Сам же Рахья нащупал в кармане пальто холодную рукоять револьвера.
— Пропуск! — повторил своё требование, обращаясь к Рахье, юнкер.
— Что ещё за пропуск вам нужен? — в довольно грубой форме, на повышенных тонах ответил Рахья. — Человек с работы идёт.
Юнкер тоже повысил голос. Владимир Ильич тем временем зашагал дальше. Рахья подумал, что если только юнкера погонятся за ним, он будет стрелять. Но Рахье удалось своим вызывающим поведением отвлечь их внимание от Ленина. Один из всадников хотел было вытянуть Эйно нагайкой, но не решился. Поговорив о чём-то, они дали шпоры своим лошадям, и умчались, а Рахья пошёл догонять Ленина.
— Я не думал, что у них всё так гнило, — сказал Ленин догнавшему его спутнику.
Впрочем, гнильца была и у входа в Смольный. Иначе будущему вождю мирового пролетариата не удалось бы проникнуть внутрь здания.
Когда Рахья с Лениным дошли до Смольного, их в него не пустили так же, как раньше не пускали Троцкого. За время отсутствия Рахьи в Смольном, оказывается, поменяли мандаты делегатов Петроградского Совета. Вместо белых всем выдали мандаты красного цвета. Несмотря на это, Ленин сохранял удивительное спокойствие. Вера его в конечный успех революции была так глубока и непоколебима, что этот последний кордон, отделявший его от руководства штабом революции, казался бумажным. И вера эта, и спокойствие передались и Рахье. Смешавшись с толпой "белобилетников", Эйно поднял большой шум. В один момент толпа была взбудоражена и стала напирать на охрану. Та не выдержала напора, подалась в сторону, и толпа нахрапом хлынула внутрь. Подались за ней и Ленин со своим спутником. Рахья впереди, размахивая своим липовым пропуском, за ним Владимир Ильич, смеясь и приговаривая:
— Где наша не берёт!
Они вошли в Смольный, поднялись на второй этаж, зашли в одну из комнат. Работа в Смольном пошла полным ходом...

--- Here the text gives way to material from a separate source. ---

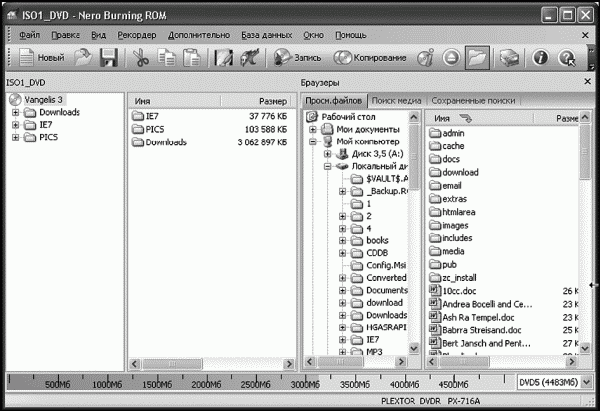Switch to the Сохраненные поиски tab
600x411 pixels.
pos(473,101)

В 0 часов 15 минут 25 октября на стол верховному главнокомандующему положили срочную телеграмму главнокомандующего Петроградским военным округом Полковникова:
"Доношу, что положение Петрограде угрожающее. Уличных выступлений, беспорядков нет, но идёт планомерный захват учреждений, вокзалов, аресты. Никакие приказы не выполняются. Юнкера сдают караулы без сопротивления, казаки, несмотря на ряд приказаний, до сих пор из своих казарм не выступали. Сознавая всю ответственность перед страною, доношу, что Временное правительство подвергается опасности потерять власть, при чём нет никаких гарантий, что не будет попытки к захвату Временного Правительства. Главноокр петроградский полковник Полковников".